━━━ SOURCE DATA ━━━

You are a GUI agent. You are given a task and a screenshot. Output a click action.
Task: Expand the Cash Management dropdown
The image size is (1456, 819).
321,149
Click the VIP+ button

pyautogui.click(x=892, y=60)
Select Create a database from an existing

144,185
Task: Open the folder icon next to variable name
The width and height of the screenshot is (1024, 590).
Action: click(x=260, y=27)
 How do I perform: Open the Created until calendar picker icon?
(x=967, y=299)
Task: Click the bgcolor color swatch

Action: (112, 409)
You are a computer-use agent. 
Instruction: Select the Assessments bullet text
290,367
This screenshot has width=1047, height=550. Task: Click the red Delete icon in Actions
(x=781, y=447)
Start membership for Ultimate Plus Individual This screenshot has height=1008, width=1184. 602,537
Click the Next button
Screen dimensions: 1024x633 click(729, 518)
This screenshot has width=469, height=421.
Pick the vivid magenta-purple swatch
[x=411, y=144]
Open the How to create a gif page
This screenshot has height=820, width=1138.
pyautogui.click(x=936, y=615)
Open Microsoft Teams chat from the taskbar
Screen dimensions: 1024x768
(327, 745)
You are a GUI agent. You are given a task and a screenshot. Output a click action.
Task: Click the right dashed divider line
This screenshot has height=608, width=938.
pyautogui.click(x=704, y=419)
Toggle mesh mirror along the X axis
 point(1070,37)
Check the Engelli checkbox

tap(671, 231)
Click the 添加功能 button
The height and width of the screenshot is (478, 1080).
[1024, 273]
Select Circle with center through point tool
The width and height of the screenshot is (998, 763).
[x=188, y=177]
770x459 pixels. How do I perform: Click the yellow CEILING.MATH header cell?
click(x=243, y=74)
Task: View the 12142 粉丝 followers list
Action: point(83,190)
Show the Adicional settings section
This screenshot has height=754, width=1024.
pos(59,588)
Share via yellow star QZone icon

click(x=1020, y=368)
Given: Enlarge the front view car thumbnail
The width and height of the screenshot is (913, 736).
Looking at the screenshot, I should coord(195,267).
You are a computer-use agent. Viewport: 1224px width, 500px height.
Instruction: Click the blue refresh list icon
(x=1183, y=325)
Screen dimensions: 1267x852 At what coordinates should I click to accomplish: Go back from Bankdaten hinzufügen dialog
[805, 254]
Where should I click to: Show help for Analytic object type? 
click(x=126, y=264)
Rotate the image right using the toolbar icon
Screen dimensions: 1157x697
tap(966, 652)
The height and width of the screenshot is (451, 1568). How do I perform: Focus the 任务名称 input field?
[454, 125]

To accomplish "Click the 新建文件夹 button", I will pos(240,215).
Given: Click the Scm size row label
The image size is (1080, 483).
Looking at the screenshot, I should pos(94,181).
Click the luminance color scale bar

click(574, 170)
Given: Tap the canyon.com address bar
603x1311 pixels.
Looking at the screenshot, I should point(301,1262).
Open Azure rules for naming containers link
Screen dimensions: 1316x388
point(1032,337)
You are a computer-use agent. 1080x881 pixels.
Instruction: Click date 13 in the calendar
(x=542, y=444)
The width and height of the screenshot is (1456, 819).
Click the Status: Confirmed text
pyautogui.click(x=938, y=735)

━━━

▶ EXERCISE GOAL
Transcribe the entries above word for word, from the first line through the line containing "Task: Click the right dashed divider line", and nothing else.

▶ ANSWER
You are a GUI agent. You are given a task and a screenshot. Output a click action.
Task: Expand the Cash Management dropdown
The image size is (1456, 819).
321,149
Click the VIP+ button

pyautogui.click(x=892, y=60)
Select Create a database from an existing

144,185
Task: Open the folder icon next to variable name
The width and height of the screenshot is (1024, 590).
Action: click(x=260, y=27)
 How do I perform: Open the Created until calendar picker icon?
(x=967, y=299)
Task: Click the bgcolor color swatch

Action: (112, 409)
You are a computer-use agent. 
Instruction: Select the Assessments bullet text
290,367
This screenshot has width=1047, height=550. Task: Click the red Delete icon in Actions
(x=781, y=447)
Start membership for Ultimate Plus Individual This screenshot has height=1008, width=1184. 602,537
Click the Next button
Screen dimensions: 1024x633 click(729, 518)
This screenshot has width=469, height=421.
Pick the vivid magenta-purple swatch
[x=411, y=144]
Open the How to create a gif page
This screenshot has height=820, width=1138.
pyautogui.click(x=936, y=615)
Open Microsoft Teams chat from the taskbar
Screen dimensions: 1024x768
(327, 745)
You are a GUI agent. You are given a task and a screenshot. Output a click action.
Task: Click the right dashed divider line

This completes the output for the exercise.